AFP reported Christian Friis, the development aid minister statement to Berlingske newspaper saying “Denmark has two projects in direct collaboration with the Egyptian government and public institutions, and they are now going to be suspended.”
Magdy Toulba, an economic expert and chairman of Arabian House of Consultancy for Financial and Economic Investment, said that the short term economic losses are direct and visible: “Our losses in the past two day bypasses three or four times the amount of aid we receive from the USA.”
“We’ve seen a biased intervention from the European Union and the United States of America,” he added, “This urge to please the western nations is damaging our national identity and economy.”
“The priority now is to focus on our national security in order to reach the desired economic stability,” Toulba said.
Global research company IHS has predicted that the production of multinational automotive corporations General Motors, Toyota and Suzuki will drop 7.7% year on year to 84,097 in 2013.
Mostafa Bassiouny, economist at Signet Institute, said that the political unrest in Egypt will have a prolonged effect on the Egyptian economy as “Several sectors will be affected such as the real estate and tourism, which has already suffered the consequences of the political turmoil during the past two years.”
Bassiouny discussed the economic dilemma which lies in our need for foreign investment, the key for our economy pace to pick up, and the lack of security, the essential criterion for these investments existence.
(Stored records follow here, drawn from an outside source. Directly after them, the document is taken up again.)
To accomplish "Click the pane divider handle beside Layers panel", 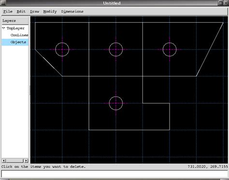I will [29, 90].
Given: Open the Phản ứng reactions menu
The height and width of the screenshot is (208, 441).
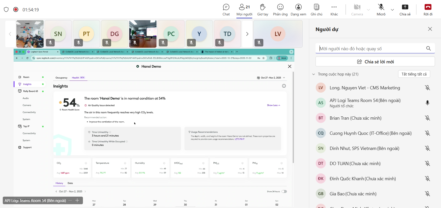Looking at the screenshot, I should (280, 10).
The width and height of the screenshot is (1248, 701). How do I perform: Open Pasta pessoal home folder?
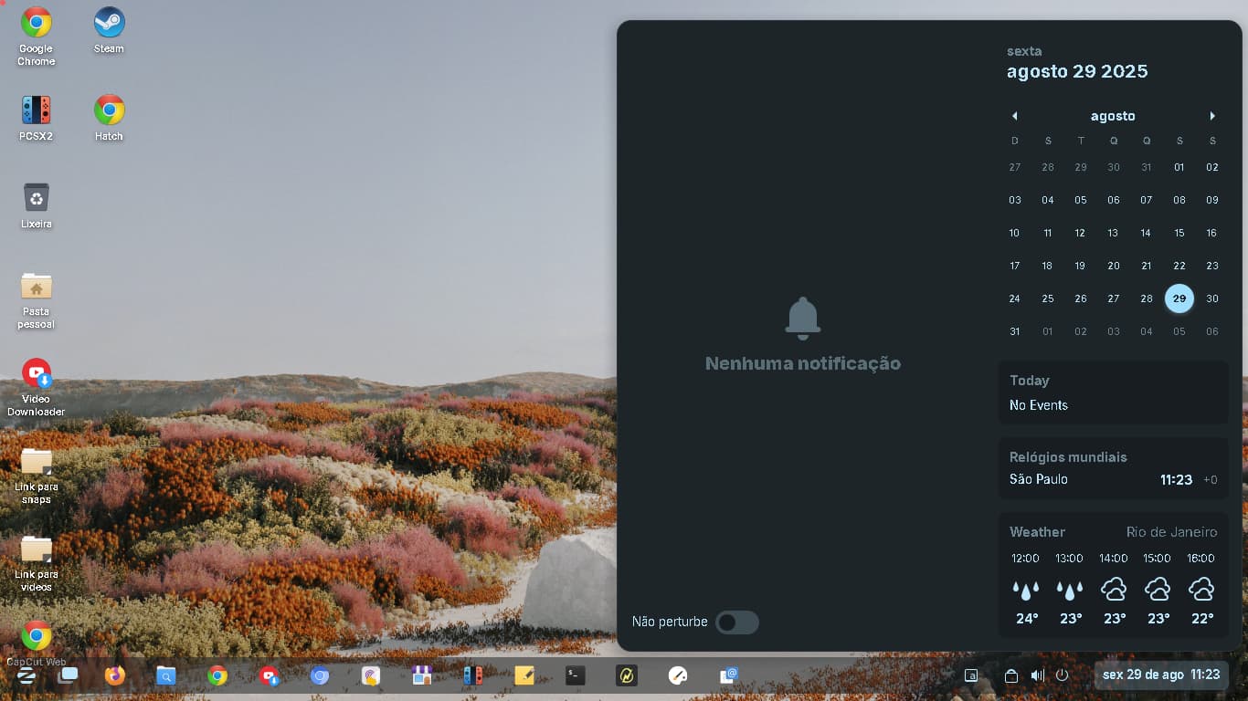(37, 299)
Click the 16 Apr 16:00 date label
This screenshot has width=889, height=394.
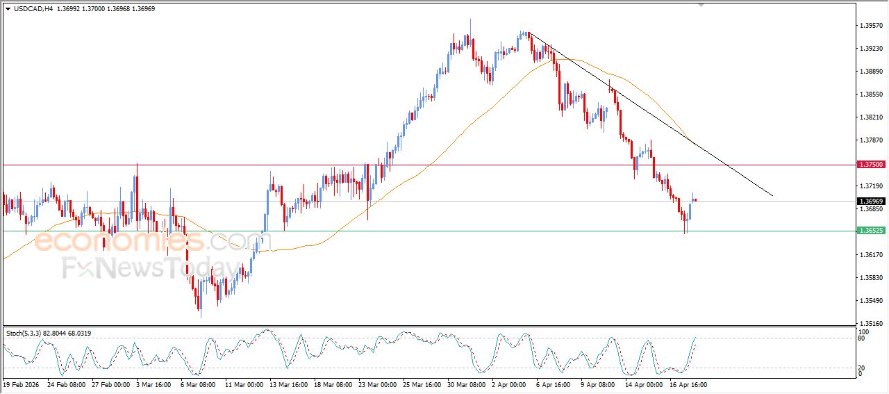(x=688, y=384)
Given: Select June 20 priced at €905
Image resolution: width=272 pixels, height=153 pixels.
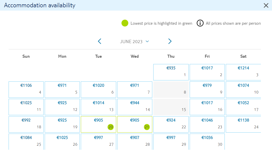Looking at the screenshot, I should (98, 124).
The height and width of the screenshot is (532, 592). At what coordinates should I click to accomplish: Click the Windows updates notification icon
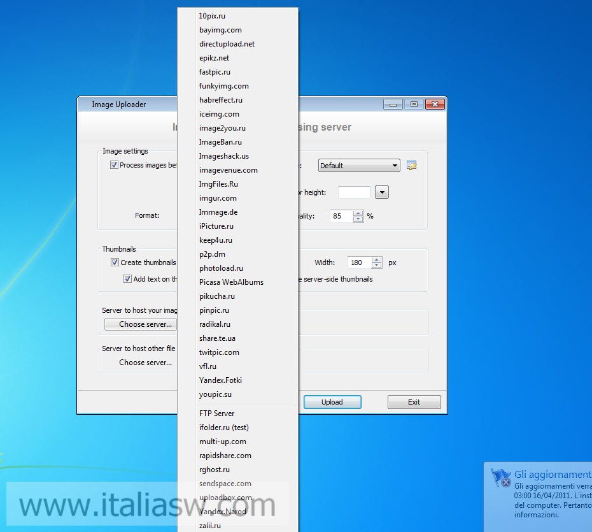[502, 477]
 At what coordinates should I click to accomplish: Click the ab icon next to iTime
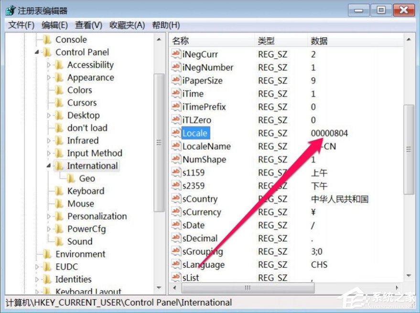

The transportation sector has not been immune from the current conflict. Al-Borsa newspaper reported a predicted EGP20m loss for the railways; all train transportation was halted, after the dispersal of the sit-ins, throughout Egyptian governorates, and the newspaper reported EGP 900,000 losses due to the cost of route changes avoiding clash areas as well as its complete suspension during curfew hours.
Minister of Civil Aviation Abdul Aziz Fadel, confirmed on 17 August, however, that the operation of flights was steady and no flights were cancelled at the Cairo International Airport, with a total of 233 departure and arrival flights.
“On average our range is between 100 and 125 flights per day,” said Dina El-Folly, a media representative at EgyptAir.
“The passengers’ no-show rate was less than 8%, which is considered acceptable even in normal circumstances,” she added.
Prior to the Wednesday dispersal interim prime minister Hazem El-Beblawi had tasked the country’s economic ministers with preparing the economic roadmap, to supplement the political roadmap proposed by the army after the ouster of President Mohamed Morsi.
No official statement has yet been issued evaluating the cost of damages and sector losses.